Cardiac magnetic resonance imaging (CMR) offers detailed evaluation of cardiac structure and function, but its limited accessibility restricts use to selected patient populations. In contrast, the electrocardiogram (ECG) is ubiquitous and inexpensive, and provides rich information on cardiac electrical activity and rhythm, yet offers limited insight into underlying cardiac structure and mechanical function. To address this, we introduce a contrastive learning framework that improves the extraction of clinically relevant cardiac phenotypes from ECG by learning from paired ECG-CMR data. Our approach aligns ECG representations with 3D CMR volumes at end-diastole (ED) and end-systole (ES), with a dual-phase contrastive loss to anchor each ECG jointly with both cardiac phases in a shared latent space. Unlike prior methods limited to 2D CMR representations with or without a temporal component, our framework models 3D anatomy at both ED and ES phases as distinct latent representations, enabling flexible disentanglement of structural and functional cardiac properties. Using over 34,000 ECG-CMR pairs from the UK Biobank, we demonstrate improved extraction of image-derived phenotypes from ECG, particularly for functional parameters ($\uparrow$ 9.2\%), while improvements in clinical outcome prediction remained modest ($\uparrow$ 0.7\%). This strategy could enable scalable and cost-effective extraction of image-derived traits from ECG. The code for this research is publicly available.

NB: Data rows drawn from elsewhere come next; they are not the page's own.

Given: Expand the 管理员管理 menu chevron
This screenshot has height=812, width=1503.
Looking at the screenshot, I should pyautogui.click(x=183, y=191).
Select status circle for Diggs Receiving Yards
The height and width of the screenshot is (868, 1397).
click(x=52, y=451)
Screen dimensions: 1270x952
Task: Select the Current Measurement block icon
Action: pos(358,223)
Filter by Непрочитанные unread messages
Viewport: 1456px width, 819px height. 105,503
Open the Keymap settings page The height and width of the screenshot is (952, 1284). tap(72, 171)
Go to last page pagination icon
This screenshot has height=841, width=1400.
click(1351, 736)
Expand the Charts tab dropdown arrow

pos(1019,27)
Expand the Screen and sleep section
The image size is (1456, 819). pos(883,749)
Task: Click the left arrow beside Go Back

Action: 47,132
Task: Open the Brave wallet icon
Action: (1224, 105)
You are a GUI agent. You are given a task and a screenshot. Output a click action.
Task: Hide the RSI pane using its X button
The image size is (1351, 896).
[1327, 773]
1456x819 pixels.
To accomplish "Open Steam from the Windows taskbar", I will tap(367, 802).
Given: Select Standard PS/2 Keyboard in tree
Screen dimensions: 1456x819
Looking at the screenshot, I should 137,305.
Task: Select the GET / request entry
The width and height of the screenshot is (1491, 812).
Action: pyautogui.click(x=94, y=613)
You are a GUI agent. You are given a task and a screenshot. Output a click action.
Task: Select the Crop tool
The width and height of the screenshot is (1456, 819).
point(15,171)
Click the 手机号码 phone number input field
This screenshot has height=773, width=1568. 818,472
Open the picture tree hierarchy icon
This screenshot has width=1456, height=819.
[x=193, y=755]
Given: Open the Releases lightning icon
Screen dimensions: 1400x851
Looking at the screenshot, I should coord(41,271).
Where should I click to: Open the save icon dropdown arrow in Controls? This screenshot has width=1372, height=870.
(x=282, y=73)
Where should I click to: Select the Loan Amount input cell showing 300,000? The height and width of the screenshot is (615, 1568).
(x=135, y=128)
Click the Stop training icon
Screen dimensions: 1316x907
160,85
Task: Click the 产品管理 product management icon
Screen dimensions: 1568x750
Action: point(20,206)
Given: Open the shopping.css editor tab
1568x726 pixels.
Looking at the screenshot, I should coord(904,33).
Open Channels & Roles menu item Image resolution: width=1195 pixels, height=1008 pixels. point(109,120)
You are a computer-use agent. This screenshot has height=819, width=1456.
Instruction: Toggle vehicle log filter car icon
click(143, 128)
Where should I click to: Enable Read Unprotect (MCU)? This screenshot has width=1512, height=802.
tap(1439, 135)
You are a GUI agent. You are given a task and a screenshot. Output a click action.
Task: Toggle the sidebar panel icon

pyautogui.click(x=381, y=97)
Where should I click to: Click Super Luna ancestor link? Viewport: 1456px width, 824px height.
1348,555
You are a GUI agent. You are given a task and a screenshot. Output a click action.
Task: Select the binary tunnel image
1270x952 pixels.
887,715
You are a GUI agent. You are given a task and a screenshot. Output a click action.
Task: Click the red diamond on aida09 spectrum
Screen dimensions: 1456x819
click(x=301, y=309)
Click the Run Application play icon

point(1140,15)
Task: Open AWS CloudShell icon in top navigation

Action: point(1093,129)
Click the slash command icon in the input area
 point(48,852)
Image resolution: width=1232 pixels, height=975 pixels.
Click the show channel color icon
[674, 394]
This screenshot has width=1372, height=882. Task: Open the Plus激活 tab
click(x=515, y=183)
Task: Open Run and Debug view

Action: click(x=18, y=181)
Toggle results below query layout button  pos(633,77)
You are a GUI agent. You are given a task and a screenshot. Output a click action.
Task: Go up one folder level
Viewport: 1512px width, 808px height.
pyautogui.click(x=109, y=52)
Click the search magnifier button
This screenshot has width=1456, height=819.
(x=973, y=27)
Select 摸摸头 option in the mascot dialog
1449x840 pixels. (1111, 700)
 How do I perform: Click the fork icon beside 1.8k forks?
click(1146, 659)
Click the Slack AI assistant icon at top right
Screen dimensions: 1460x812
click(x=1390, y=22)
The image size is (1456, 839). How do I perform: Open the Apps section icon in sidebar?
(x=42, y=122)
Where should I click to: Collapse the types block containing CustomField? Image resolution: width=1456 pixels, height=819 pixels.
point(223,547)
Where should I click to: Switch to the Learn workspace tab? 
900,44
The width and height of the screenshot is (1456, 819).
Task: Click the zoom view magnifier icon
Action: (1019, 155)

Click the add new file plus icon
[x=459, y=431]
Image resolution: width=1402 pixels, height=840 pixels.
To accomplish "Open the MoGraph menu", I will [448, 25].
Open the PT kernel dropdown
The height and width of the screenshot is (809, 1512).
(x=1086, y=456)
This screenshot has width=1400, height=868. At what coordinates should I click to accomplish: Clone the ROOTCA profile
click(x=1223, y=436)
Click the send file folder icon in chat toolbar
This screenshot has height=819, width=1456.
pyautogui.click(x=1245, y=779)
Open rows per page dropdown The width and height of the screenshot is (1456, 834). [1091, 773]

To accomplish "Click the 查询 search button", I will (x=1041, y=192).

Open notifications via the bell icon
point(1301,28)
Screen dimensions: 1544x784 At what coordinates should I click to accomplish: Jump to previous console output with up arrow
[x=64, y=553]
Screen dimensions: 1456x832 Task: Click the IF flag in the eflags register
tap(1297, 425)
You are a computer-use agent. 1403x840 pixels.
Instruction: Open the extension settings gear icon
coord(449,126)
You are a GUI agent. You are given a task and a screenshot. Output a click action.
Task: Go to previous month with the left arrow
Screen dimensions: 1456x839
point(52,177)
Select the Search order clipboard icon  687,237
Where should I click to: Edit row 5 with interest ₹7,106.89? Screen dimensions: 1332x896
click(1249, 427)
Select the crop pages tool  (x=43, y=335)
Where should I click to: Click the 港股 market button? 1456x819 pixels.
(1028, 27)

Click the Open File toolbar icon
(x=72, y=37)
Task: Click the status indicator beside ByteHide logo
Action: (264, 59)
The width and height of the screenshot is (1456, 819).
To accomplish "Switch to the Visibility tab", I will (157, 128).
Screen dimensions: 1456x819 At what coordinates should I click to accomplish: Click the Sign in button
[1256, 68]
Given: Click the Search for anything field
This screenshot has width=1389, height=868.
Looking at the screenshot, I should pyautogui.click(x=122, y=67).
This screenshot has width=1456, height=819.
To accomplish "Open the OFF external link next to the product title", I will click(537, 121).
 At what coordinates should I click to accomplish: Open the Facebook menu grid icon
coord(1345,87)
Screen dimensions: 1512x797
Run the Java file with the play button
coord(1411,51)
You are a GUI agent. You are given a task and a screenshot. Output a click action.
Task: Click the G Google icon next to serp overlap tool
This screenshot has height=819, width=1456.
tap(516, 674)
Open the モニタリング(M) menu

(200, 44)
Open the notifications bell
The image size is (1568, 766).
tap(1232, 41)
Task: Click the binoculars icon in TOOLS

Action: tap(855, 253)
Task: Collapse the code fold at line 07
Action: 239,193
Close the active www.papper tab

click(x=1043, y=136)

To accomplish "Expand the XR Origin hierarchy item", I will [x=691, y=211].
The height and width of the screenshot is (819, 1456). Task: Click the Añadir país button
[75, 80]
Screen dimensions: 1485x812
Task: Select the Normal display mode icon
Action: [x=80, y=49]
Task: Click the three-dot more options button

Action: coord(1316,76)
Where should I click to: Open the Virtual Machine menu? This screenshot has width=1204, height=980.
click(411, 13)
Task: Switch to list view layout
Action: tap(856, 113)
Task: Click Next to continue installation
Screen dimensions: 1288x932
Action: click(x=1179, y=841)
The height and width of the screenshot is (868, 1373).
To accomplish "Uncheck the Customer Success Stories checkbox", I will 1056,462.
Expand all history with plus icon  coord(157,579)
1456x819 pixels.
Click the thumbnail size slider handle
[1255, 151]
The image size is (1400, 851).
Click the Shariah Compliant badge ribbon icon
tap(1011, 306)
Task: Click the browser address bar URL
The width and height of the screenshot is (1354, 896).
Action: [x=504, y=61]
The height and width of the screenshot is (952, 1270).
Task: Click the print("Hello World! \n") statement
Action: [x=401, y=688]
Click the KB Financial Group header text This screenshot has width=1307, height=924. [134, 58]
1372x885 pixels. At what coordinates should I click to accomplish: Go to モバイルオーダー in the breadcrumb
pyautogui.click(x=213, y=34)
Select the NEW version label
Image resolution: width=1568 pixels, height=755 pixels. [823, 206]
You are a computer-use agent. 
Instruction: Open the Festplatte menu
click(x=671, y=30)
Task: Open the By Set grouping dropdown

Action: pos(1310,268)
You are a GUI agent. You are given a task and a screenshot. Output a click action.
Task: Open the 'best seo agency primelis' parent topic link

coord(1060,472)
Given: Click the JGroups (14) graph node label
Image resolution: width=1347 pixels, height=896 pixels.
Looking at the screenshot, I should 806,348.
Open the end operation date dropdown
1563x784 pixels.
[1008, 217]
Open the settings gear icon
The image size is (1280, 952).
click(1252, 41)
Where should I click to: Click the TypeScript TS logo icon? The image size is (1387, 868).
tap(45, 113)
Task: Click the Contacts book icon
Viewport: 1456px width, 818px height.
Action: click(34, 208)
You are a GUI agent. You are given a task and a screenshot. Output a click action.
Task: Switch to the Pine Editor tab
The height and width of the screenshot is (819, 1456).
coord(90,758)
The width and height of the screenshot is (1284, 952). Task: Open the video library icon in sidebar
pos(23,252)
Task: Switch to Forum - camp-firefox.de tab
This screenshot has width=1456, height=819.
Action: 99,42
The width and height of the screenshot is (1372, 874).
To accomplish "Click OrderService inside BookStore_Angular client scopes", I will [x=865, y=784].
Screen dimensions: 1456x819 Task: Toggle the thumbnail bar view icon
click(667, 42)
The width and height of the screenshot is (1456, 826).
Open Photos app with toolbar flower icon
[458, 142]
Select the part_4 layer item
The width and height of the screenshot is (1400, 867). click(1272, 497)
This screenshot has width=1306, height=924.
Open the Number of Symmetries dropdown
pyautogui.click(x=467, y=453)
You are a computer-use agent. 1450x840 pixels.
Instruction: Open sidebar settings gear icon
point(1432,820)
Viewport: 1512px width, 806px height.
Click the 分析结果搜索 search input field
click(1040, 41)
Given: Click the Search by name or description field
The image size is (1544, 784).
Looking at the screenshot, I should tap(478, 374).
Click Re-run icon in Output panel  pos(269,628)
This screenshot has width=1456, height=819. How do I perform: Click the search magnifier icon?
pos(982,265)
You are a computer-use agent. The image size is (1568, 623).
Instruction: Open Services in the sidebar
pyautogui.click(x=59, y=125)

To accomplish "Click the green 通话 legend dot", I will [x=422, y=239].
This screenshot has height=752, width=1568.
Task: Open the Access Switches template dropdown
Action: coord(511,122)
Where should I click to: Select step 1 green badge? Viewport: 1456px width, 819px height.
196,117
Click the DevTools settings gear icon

翻译：心脏磁共振成像（CMR）可提供对心脏结构与功能的详细评估，但其有限的可及性使其仅能用于特定患者群体。相比之下，心电图（ECG）普及度高且成本低廉，能提供关于心脏电活动与节律的丰富信息，但对潜在的心脏结构与机械功能洞察有限。为解决此问题，我们引入了一种对比学习框架，该框架通过学习配对的ECG-CMR数据，改进了从ECG中提取临床相关心脏表型的能力。我们的方法将ECG表征与舒张末期（ED）和收缩末期（ES）的3D CMR体积对齐，采用双阶段对比损失，将每个ECG与两个心脏阶段共同锚定在一个共享的潜在空间中。与先前仅限于带或不带时间分量的2D CMR表征的方法不同，我们的框架将ED和ES阶段的3D解剖结构建模为不同的潜在表征，从而能够灵活地解耦心脏的结构与功能特性。利用来自英国生物银行的超过34,000对ECG-CMR数据，我们证明了从ECG中提取影像衍生表型的能力得到提升，尤其是功能参数（$\uparrow$ 9.2%），而临床结局预测的改善则较为有限（$\uparrow$ 0.7%）。该策略有望实现从ECG中可扩展且经济高效地提取影像衍生特征。本研究的代码已公开。